Yes, Global Temperatures Are Currently Rising

Christopher Monckton, well known climate change denier trumpets his findings:  that global temperatures, as measured by the RSS Satellite Data, haven't risen in the last eighteen years and five months.  He fails to mention that the UAH Satellite Data does show an increase.  Instead he adds the RSS and UAH data together to show a very small increase.

A serious problem with his analysis, besides his having no actual expertise in statistical analysis, is that his regression model assumes a linear trend in temperature over that interval, a very strong assumption.  I shall present here an analysis which doesn't make that assumption and which shows a clearly increasing global temperature from the middle of 2009 in both the RSS and UAH data.

So far we have an increase in .8 degrees Celsius from 1880.   Fitting a linear trend from the middle of 2009 to April 2015 the RSS data projects a decadal increase of .2726 degrees, and the UAH data .6347 degrees.  Thus by 2035, the RSS data suggests 1.34 Celsius global temperature, and the UAH a 2.07 Celsius. 

The LOESS regression used here employs a somewhat arbitrary smoothing parameter and as a result our conclusions are tentative.  But the evidence is very strong that in fact global temperatures are increasing since somewhere in 2009, and that we can expect an increase of somewhere between one and two degrees increase by 2035.  These results are sobering. 




A regression of the RSS data from December 1996 through May 2015 on a trend variable indeed shows no increase in temperature over that period of time.



Assuming a linear trend over this time is a very strong assumption.  In fact, it is not hard to see that temperatures have been increasing since 2009 which is glossed over in the linear assumption. Another kind of regression, a LOESS, or locally weighted regression, allows us to see a nonlinear underlying trend:








This plot reveals a clear increase in temperatures from about the middle of 2009 on.  Temperatures were increasing from 1997 to somewhere in the middle 2004, and then decreasing from there until somewhere in 2009.

The linear trend in the UAH data shows a clear increase in temperatures over the entire period:



This undeniable increase in temperatures is in conflict with the results of the RSS data and Monckton's claim of no increase.  It is still a small increase, 0.1034 degrees per decade.
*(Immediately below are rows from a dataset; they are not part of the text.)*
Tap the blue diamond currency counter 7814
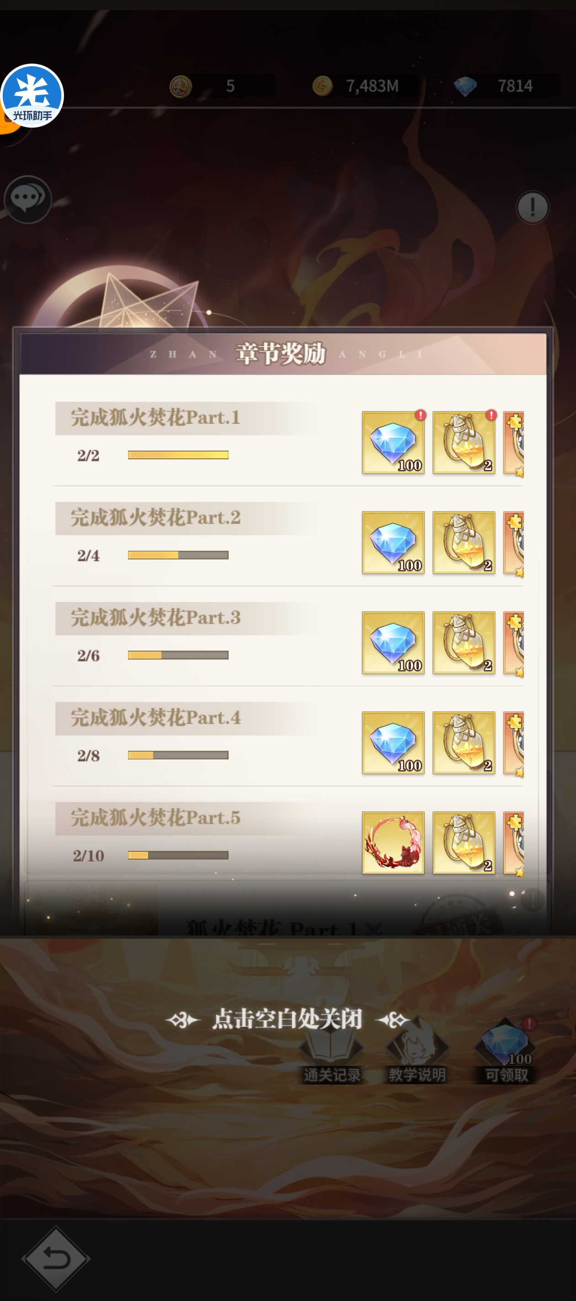point(506,86)
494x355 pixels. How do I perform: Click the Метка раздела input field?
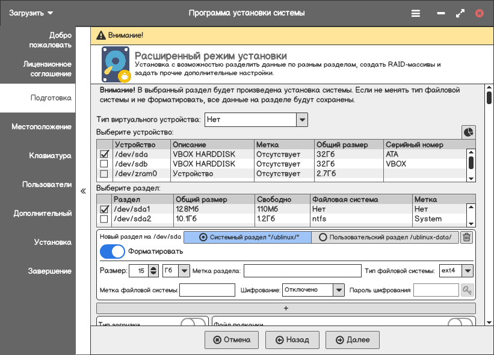click(x=303, y=271)
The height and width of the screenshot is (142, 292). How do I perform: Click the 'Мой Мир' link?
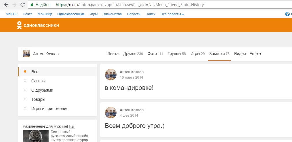(45, 14)
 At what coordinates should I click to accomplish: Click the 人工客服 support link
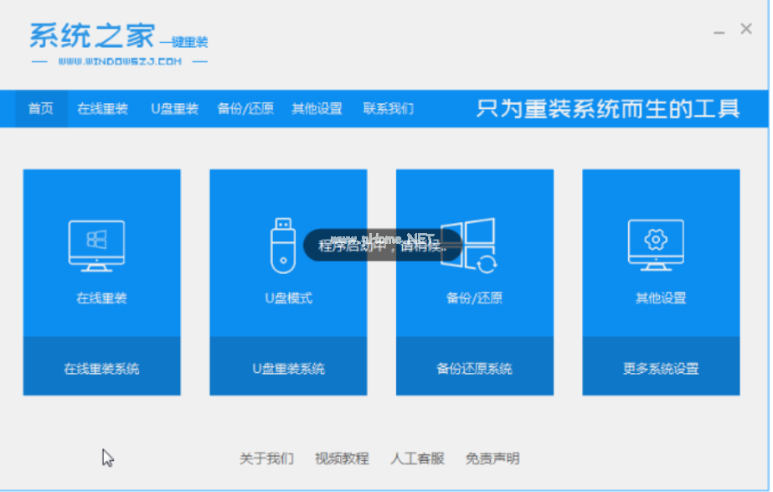[x=416, y=458]
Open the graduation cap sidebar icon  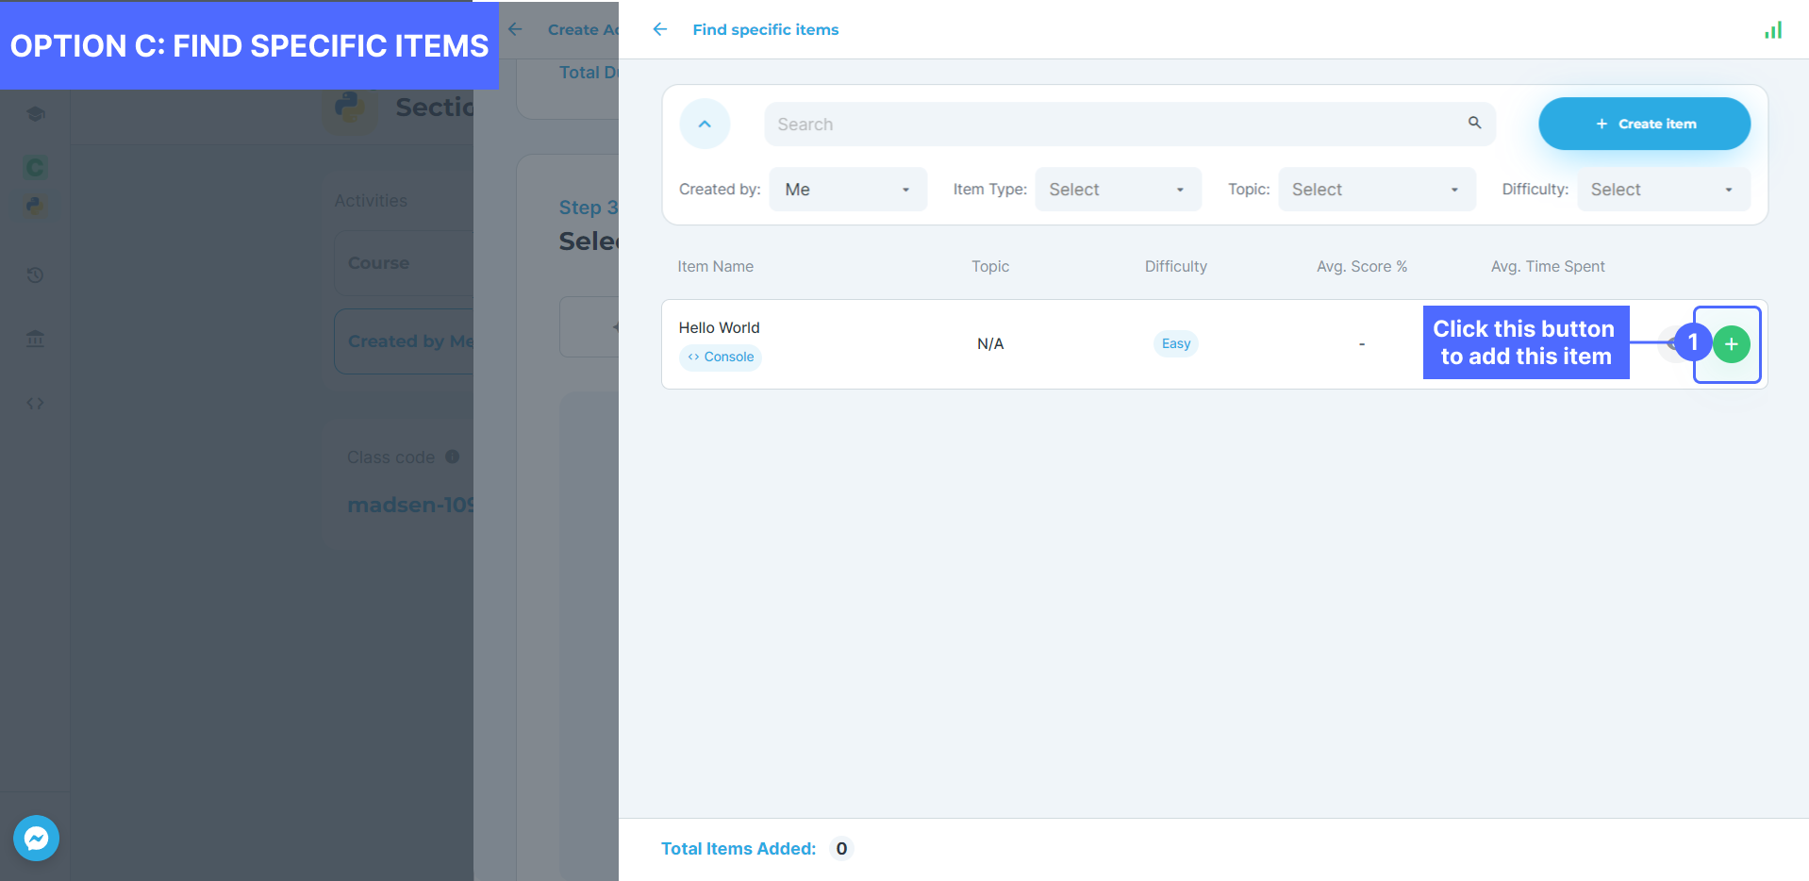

The LOESS regression, however, is more revealing:



The UAH data shows no decline in the middle of the 2000's, but confirms a strong increase up to 2004 and another increase from 2010 and on.

The conclusion that temperatures are presently on the rise is unavoidable.  Monckton's claim of no change over 18 years and 5 months is strongly dependent on that change being strictly linear.  By allowing a modification of that assumption we see a slowing or possibly a decrease in the middle of the 2000's, a marked increase before, and a clearly accelerating increase after.

These results are suggestive rather than definitive, but the implications of the kind of increases in global temperature shown in the analysis cannot be ignored.   It would be a singular irresponsibility to fail to take action in the face of these trends.